Top of Data records

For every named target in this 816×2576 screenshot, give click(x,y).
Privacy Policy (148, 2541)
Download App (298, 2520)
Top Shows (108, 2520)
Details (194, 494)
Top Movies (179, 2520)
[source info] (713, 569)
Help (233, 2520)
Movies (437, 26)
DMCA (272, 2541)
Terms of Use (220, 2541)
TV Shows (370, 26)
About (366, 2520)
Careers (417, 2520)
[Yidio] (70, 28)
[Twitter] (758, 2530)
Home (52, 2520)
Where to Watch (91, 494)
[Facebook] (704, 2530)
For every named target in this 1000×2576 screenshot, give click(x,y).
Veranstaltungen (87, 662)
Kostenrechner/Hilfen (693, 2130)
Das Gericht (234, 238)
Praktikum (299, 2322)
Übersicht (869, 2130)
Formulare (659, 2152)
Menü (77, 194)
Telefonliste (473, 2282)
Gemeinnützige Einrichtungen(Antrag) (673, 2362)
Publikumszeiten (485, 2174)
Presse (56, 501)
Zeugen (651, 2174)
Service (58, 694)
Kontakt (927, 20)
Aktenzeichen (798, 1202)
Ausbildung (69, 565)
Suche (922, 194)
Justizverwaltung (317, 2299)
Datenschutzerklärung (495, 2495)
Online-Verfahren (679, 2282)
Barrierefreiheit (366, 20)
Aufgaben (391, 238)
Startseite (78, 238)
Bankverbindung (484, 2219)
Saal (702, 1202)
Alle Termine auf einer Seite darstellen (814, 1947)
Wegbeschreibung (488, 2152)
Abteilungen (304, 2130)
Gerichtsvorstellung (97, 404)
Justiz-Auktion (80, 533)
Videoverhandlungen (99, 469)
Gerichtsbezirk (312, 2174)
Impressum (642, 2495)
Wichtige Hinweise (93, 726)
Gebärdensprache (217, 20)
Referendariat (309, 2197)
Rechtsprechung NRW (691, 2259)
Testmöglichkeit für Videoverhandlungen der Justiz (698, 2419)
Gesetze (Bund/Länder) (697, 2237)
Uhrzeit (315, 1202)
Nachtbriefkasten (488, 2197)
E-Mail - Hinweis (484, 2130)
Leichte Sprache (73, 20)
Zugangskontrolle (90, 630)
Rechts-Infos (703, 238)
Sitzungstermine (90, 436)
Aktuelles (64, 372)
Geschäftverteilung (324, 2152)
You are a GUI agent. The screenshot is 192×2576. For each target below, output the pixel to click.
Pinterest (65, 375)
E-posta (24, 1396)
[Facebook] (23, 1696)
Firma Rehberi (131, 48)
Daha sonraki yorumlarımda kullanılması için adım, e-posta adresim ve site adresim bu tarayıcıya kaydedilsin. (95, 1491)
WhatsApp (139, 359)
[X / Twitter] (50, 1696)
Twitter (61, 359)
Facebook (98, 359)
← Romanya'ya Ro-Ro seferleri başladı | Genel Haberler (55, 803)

Bottom of Data records

**Task prompt**
Copy out each line in the preceding records that contains "posta".

**Task answer**
E-posta (24, 1396)
Daha sonraki yorumlarımda kullanılması için adım, e-posta adresim ve site adresim bu tarayıcıya kaydedilsin. (95, 1491)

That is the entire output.